##### Given entries

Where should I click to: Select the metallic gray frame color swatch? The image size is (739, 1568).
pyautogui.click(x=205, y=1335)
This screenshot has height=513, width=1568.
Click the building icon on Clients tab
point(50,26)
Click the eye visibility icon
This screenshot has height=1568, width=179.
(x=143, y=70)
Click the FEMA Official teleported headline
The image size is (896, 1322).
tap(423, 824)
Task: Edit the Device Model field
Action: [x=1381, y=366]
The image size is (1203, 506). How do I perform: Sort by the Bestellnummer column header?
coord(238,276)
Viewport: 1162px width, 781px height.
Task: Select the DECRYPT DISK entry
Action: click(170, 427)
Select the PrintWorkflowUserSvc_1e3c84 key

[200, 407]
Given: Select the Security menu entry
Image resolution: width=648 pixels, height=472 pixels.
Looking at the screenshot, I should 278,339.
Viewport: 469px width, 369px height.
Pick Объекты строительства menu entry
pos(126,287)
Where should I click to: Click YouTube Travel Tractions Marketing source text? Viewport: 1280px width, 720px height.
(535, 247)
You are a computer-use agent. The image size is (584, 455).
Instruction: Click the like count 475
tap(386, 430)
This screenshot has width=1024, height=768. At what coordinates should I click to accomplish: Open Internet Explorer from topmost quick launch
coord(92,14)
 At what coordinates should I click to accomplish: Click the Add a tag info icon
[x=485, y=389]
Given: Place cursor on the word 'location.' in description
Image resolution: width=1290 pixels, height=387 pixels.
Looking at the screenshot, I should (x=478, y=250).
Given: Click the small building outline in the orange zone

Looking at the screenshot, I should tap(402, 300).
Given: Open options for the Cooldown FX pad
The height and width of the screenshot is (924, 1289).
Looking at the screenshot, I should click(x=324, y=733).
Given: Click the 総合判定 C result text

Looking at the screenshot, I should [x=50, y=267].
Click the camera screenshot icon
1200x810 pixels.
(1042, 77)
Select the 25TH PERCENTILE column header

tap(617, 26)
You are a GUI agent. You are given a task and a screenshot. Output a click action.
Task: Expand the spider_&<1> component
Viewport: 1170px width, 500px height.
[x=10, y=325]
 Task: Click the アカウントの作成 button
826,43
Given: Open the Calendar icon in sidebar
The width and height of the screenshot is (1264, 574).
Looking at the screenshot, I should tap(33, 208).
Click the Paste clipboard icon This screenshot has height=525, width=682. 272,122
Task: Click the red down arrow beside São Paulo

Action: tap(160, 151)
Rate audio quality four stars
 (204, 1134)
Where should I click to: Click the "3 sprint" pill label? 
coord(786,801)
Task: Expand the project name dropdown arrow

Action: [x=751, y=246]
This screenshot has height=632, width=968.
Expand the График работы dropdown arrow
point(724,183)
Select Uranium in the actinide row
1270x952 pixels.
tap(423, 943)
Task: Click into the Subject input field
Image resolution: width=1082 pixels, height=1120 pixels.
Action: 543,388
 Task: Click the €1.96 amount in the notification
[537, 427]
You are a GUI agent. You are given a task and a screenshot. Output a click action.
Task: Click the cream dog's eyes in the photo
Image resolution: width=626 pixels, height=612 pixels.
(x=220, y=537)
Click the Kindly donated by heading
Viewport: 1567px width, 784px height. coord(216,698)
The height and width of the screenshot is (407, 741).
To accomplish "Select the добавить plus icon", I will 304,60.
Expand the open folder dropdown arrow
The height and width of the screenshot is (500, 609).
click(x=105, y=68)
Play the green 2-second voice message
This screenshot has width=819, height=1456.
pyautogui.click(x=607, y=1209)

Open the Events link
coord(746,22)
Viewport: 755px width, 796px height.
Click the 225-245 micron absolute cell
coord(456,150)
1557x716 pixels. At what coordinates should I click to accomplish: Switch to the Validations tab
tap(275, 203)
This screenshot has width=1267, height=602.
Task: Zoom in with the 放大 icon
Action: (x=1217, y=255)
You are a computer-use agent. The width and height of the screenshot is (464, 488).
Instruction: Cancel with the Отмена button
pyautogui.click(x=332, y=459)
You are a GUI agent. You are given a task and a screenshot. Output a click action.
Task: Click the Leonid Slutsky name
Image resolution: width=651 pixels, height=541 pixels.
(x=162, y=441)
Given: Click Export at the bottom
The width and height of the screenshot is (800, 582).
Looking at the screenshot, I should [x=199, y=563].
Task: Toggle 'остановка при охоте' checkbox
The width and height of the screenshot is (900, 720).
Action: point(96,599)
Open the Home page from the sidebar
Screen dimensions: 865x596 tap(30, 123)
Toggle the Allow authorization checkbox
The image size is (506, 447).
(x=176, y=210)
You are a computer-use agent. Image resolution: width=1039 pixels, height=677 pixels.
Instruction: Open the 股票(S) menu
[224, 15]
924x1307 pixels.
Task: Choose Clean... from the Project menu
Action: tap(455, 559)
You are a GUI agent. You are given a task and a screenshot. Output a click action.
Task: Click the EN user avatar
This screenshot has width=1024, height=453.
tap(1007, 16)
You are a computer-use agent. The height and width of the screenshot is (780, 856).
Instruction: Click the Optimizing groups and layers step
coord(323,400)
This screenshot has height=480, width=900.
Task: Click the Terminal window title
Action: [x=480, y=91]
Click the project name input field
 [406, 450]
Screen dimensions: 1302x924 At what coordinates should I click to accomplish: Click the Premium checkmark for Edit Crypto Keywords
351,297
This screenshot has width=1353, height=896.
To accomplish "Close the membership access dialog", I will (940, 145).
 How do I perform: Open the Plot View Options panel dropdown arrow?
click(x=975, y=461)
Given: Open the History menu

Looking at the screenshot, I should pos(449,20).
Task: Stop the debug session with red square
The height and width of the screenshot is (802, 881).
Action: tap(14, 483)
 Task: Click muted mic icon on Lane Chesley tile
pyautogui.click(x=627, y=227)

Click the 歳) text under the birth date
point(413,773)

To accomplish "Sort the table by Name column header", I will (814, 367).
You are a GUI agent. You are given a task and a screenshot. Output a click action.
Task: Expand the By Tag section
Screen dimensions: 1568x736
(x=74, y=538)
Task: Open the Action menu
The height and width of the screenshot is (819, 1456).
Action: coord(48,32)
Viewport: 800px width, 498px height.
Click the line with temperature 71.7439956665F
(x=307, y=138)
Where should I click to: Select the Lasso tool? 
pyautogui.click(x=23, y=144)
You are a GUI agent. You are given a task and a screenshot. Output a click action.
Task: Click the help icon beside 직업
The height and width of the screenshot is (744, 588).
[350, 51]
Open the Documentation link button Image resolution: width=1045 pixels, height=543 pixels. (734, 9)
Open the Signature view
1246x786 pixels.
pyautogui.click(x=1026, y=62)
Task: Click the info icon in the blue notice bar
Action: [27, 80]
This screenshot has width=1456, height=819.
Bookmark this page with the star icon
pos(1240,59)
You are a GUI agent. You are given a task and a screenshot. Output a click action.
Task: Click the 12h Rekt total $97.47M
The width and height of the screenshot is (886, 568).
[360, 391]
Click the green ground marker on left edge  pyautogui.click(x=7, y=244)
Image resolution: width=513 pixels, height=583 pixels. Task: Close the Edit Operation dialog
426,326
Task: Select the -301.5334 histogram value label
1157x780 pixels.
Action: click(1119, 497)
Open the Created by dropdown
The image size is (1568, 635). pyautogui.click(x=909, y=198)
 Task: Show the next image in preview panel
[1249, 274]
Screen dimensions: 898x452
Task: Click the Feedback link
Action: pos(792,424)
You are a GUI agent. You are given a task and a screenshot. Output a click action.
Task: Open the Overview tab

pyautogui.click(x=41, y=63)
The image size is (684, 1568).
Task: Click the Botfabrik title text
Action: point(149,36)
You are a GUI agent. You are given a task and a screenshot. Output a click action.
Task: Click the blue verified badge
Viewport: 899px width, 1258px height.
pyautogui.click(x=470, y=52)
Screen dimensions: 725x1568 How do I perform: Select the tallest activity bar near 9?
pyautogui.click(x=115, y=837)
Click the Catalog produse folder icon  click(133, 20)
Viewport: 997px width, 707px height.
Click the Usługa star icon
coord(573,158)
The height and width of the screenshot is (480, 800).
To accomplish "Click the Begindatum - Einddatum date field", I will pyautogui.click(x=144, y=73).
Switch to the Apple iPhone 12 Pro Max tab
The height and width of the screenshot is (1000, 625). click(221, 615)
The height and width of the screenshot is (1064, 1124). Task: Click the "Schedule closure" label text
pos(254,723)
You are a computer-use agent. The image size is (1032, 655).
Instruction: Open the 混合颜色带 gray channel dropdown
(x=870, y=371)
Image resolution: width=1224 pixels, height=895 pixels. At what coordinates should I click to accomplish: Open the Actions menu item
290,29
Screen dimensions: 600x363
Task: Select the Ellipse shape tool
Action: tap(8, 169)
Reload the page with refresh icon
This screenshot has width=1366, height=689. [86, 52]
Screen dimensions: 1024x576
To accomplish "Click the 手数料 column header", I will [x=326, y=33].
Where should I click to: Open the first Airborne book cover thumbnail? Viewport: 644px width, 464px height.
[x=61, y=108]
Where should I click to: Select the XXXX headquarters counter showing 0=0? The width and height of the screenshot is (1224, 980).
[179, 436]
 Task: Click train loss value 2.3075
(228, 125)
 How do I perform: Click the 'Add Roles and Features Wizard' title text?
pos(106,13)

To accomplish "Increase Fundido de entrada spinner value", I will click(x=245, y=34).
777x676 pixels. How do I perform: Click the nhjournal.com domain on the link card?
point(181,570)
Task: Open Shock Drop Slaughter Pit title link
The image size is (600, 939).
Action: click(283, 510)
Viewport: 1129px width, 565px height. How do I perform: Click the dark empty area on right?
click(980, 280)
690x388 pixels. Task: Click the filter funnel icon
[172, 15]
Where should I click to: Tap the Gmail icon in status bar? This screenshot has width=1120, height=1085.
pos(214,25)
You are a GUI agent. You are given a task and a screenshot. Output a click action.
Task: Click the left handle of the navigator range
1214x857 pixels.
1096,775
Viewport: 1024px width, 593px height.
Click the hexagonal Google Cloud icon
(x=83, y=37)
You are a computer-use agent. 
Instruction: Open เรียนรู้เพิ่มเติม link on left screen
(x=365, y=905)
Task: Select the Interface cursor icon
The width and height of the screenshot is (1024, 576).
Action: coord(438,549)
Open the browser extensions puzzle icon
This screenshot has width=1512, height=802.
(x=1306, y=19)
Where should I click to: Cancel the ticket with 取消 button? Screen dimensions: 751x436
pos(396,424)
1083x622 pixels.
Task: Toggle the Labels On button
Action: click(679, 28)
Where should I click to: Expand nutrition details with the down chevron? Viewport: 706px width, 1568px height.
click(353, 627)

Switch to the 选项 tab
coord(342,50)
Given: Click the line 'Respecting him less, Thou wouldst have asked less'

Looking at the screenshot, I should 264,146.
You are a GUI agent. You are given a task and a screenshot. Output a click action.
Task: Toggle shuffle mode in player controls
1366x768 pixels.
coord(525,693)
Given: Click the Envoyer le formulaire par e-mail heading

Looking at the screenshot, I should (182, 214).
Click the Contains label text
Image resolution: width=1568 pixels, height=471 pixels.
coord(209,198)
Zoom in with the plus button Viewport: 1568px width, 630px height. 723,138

##########

• Task requirements
Where a line contains the word "computer", copy that line from the listing above.

• Solution to this task
You are a computer-use agent. The image size is (584, 455).
You are a computer-use agent. The width and height of the screenshot is (464, 488).
You are a computer-use agent. Image resolution: width=1039 pixels, height=677 pixels.
You are a computer-use agent. The height and width of the screenshot is (780, 856).
You are a computer-use agent. The image size is (1032, 655).
You are a computer-use agent. 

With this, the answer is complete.